3 Estimation of pattern distributions

In this section, we discuss how to estimate the distribution of multivariate patterns from an excerpt of a stationary time series. Here, we are more general than above and consider arbitrary dimensions p and pattern length d. More precisely, we consider a stationary multivariate time series \(\varvec{Y} = (\varvec{Y}_j)_{j \in {\mathbb {Z}}}\) with values in \({\mathbb {Z}}^p\) or \({\mathbb {R}}^p\) (\(p \in {\mathbb {N}}\)) and aim at estimating the distribution of multivariate patters \(\Pi (\varvec{Y}_1,\ldots , \varvec{Y}_d)\) and \(\Psi (\varvec{Y}_1, \ldots , \varvec{Y}_d)\), respectively, based on observations of \(\varvec{Y}_1, \varvec{Y}_2, \ldots , \varvec{Y}_{n+d-1}\). More precisely, we want to estimate p(A) where

$$\begin{aligned} {\left\{ \begin{array}{ll} p(A) = \textrm{Pr}(\Pi (\varvec{Y}_1. \ldots , \varvec{Y}_d) \in A), &{} \quad A \subset S_d^p, \quad \text {if no ties are considered}, \\ p(A) = \textrm{Pr}(\Psi (\varvec{Y}_1. \ldots , \varvec{Y}_d) \in A), &{} \quad A \subset T_d^p, \quad \text {if ties are considered}, \end{array}\right. } \end{aligned}$$

In particular, this includes the examples for \(p=2\) and \(d=3\) considered in Sect. 2.2.

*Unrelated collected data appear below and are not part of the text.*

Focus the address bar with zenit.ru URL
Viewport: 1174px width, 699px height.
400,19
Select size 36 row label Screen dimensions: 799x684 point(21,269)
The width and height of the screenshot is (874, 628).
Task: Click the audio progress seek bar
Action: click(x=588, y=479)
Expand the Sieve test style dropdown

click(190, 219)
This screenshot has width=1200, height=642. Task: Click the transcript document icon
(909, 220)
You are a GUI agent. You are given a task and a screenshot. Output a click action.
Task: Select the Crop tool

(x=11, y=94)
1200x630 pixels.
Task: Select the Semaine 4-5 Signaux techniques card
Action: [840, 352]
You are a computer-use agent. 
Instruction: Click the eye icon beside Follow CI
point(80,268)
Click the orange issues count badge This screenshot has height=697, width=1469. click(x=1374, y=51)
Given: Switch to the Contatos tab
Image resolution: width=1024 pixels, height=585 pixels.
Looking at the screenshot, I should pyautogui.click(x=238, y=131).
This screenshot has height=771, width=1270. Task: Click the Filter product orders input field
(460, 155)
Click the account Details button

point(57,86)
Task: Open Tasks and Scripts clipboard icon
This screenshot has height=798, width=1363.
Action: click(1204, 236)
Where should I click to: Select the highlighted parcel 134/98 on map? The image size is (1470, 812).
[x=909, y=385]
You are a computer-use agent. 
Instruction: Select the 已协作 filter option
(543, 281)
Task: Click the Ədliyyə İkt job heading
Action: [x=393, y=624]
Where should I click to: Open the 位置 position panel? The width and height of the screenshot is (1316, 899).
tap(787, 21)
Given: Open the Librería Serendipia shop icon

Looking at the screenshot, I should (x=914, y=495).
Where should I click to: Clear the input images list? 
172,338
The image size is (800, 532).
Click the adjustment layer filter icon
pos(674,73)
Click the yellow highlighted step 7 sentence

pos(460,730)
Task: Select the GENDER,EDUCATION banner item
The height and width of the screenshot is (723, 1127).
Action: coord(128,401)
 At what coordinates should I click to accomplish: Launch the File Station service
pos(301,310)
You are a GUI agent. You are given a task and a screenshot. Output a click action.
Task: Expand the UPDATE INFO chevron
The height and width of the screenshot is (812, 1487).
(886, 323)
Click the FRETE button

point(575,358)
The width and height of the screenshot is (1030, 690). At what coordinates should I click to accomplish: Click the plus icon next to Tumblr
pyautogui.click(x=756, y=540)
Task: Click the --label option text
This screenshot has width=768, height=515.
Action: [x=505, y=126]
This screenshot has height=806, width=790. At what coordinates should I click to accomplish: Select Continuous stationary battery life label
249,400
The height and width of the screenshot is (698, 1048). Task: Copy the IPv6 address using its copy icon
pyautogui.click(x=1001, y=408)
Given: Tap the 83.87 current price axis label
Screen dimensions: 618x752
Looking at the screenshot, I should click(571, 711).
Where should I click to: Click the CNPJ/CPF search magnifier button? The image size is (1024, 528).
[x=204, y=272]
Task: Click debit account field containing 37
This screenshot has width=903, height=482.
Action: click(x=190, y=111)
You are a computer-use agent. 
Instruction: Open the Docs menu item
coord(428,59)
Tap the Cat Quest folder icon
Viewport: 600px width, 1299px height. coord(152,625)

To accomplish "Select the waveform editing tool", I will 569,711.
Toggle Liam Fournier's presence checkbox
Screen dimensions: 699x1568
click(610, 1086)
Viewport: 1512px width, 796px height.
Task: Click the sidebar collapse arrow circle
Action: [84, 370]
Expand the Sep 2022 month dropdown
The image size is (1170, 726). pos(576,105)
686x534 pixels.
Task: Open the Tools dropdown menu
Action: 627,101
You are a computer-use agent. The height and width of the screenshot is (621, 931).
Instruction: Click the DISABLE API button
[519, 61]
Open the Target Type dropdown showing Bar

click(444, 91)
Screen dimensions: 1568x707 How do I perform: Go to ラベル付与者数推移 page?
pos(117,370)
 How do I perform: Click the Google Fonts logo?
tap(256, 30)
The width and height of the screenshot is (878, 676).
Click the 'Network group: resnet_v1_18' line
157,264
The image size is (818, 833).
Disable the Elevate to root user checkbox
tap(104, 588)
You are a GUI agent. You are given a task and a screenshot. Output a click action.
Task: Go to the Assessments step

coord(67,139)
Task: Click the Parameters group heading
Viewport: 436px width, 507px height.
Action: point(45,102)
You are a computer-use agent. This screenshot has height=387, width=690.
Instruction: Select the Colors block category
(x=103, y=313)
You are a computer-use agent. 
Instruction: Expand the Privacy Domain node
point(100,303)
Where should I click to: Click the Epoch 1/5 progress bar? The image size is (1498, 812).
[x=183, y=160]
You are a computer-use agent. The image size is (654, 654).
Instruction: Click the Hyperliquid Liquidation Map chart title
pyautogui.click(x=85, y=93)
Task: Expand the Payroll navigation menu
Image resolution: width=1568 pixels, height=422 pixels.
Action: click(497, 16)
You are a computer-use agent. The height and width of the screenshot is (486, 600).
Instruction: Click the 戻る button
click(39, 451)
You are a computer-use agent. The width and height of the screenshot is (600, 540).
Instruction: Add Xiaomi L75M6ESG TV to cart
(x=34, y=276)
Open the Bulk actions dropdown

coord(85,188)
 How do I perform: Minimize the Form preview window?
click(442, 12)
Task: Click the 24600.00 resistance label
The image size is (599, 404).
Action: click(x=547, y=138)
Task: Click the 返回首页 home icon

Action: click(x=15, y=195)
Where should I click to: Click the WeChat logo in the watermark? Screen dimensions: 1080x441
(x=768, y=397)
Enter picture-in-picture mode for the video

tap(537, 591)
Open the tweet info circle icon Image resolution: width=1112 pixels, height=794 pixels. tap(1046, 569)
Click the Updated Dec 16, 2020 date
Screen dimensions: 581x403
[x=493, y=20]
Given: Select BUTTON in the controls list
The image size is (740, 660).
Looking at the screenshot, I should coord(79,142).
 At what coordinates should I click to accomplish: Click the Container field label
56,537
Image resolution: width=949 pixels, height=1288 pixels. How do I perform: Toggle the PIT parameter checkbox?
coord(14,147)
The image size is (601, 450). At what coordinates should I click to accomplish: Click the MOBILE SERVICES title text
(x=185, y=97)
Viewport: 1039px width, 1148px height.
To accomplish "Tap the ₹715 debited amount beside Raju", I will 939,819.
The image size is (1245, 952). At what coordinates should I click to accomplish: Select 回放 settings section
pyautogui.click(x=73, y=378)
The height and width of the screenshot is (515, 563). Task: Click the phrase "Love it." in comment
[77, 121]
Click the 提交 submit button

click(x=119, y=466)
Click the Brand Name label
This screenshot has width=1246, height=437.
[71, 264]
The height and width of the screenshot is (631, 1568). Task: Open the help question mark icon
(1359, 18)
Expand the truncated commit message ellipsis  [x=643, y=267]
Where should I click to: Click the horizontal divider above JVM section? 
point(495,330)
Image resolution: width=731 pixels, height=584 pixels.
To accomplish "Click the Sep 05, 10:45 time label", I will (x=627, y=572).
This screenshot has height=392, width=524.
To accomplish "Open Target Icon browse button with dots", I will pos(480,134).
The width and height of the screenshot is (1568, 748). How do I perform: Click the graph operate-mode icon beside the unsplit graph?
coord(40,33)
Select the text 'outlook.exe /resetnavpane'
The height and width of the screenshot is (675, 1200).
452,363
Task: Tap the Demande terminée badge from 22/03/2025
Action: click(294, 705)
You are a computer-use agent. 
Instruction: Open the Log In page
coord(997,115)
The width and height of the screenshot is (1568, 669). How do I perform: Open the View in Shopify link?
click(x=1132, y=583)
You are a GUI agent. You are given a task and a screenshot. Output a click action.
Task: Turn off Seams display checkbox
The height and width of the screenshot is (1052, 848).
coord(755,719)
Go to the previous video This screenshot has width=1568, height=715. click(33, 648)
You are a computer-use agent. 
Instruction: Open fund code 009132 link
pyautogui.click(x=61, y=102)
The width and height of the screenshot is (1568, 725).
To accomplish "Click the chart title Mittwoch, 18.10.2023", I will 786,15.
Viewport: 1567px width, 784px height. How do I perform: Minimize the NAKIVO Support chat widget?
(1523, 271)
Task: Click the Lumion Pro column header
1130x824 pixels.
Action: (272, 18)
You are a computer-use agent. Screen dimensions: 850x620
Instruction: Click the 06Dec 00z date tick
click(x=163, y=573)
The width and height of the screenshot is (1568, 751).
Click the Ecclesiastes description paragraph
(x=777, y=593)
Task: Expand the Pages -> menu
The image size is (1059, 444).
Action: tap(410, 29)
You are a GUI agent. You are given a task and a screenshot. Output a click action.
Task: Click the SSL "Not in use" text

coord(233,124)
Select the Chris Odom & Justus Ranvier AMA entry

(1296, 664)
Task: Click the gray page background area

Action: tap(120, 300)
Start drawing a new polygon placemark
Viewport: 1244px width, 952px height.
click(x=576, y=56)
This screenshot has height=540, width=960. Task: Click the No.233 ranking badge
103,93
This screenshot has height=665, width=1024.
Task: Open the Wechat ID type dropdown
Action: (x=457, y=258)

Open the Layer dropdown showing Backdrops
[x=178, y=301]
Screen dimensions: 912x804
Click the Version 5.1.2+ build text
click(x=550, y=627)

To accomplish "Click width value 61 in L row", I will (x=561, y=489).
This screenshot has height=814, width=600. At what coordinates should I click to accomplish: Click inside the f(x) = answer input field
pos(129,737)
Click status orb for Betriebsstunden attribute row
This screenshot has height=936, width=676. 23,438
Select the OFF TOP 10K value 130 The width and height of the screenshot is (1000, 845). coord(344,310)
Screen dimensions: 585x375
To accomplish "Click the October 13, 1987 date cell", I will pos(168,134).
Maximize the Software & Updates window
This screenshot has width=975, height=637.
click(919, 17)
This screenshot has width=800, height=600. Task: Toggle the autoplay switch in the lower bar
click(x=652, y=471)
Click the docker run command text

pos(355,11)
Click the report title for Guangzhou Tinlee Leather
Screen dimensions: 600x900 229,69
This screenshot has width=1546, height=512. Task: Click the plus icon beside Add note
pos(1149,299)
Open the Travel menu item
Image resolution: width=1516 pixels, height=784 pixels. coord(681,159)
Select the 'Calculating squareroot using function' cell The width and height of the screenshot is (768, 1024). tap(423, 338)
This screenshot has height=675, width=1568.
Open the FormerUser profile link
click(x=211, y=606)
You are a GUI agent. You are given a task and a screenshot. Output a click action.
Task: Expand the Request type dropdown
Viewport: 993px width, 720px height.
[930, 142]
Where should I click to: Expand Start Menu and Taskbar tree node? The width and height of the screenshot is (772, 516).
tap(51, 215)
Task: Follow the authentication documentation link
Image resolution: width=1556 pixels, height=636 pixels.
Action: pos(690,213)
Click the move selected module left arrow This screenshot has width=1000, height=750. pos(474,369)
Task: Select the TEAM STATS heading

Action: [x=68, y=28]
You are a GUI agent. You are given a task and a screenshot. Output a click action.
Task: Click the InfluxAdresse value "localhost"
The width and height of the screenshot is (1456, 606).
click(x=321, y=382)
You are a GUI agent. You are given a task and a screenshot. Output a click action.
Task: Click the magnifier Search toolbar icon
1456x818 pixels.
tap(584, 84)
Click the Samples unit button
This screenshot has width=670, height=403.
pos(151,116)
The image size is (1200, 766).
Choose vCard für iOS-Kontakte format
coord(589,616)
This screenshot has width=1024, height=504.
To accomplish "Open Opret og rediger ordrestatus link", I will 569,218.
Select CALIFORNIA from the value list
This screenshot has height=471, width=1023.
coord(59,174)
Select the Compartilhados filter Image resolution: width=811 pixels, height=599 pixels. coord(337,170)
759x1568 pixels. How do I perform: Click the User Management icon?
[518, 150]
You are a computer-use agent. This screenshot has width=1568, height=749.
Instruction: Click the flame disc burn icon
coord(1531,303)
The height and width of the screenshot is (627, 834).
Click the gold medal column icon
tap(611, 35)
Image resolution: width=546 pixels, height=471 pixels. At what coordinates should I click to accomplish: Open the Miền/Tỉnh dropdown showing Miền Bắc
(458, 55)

Due to the stationarity of Y, a natural estimator is given by the sliding window estimator

$$\begin{aligned} {\left\{ \begin{array}{ll} {{\widehat{p}}}_n(A) = \frac{1}{n} \sum \nolimits _{j=1}^n 1\{\Pi (\varvec{Y}_j,\ldots ,\varvec{Y}_{j+d-1}) \in A\},&{} \quad A \subset S_d^p, \\ {{\widehat{p}}}_n(A) = \frac{1}{n} \sum \nolimits _{j=1}^n 1\{\Psi (\varvec{Y}_j,\ldots ,\varvec{Y}_{j+d-1}) \in A\},&{} \quad A \subset T_d^p, \end{array}\right. } \end{aligned}$$

if no ties are considered and if ties are considered, respectively.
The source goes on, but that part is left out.